At the beginning of 2024, Lide won four gold medals at the inaugural Bolivarian Youth Games, including all-around gold. Additionally, at the 2024 Junior Pan American Championships, Lide finished eighth in the all-around and qualified for the balance beam final, where she also finished eighth.

Lide participated in the Junior South American Championships in 2022, 2023, and 2024, winning several medals, including gold on vault in 2024. She also won five individual gold medals at the 2024 Junior Pacific Rim Championships.

== Senior career ==

=== 2025 ===
Lide made her senior debut at the 2025 Varna World Challenge Cup, competing on balance beam and floor exercise. She qualified for the floor final and finished in fourth place. She also competed at the Paris World Challenge Cup later in 2025, though she did not advance to any finals.

At the 2025 Pan American Championships, she contributed to Panama's fifth-place finish as a team, in addition to placing fifth on balance beam and seventh on floor exercise.
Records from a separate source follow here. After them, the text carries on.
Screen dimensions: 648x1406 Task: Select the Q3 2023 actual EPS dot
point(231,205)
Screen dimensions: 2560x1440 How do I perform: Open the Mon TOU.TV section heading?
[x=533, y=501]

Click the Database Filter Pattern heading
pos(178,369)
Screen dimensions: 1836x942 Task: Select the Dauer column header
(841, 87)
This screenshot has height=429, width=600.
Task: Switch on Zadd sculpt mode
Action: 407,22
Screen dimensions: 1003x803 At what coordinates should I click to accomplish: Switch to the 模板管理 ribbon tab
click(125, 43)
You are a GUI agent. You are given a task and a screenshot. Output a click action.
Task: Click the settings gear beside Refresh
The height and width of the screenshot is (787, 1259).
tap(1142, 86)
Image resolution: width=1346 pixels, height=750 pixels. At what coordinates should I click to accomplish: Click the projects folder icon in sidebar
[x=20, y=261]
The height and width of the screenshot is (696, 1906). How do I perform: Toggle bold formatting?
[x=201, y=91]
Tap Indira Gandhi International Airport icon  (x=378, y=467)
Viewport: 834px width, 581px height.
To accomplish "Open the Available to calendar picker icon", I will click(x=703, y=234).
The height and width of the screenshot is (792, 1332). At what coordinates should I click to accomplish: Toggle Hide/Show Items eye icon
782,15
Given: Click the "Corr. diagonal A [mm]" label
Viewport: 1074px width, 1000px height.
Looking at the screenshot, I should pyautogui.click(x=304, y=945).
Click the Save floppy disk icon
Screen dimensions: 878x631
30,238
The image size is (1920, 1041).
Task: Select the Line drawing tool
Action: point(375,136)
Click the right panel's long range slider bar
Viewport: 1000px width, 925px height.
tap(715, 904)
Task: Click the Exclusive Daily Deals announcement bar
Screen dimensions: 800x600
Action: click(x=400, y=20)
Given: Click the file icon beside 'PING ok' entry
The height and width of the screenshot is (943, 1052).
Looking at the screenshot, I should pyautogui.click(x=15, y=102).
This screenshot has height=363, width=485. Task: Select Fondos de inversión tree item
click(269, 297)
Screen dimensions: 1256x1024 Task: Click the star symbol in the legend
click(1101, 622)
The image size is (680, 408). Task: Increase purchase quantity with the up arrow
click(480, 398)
Lide won a medal on every event at the 2025 Central American Games, including gold on balance beam and floor exercise. At the Bolivarian Games in November, she won the team gold medal for Panama with teammates Karla Navas, Hillary Heron, Tatiana Tapia, and Ana Gabriela Gutiérrez. Individually, she won all-around gold as well as silver on floor.

=== 2026 ===
Lide began the 2026 season at the Osijek World Cup. She competed on uneven bars, balance beam, and floor exercise. Her twelfth place finish on floor allowed her to secure a spot at the 2026 World Championships in Rotterdam as an apparatus specialist.

The Panamanian team finished sixth at the 2026 Pan American Championships, and although Lide finished 21st in all-around qualifications, she was not eligible for the all-around final due to the two-per-country rule. She also did not advance to any event finals.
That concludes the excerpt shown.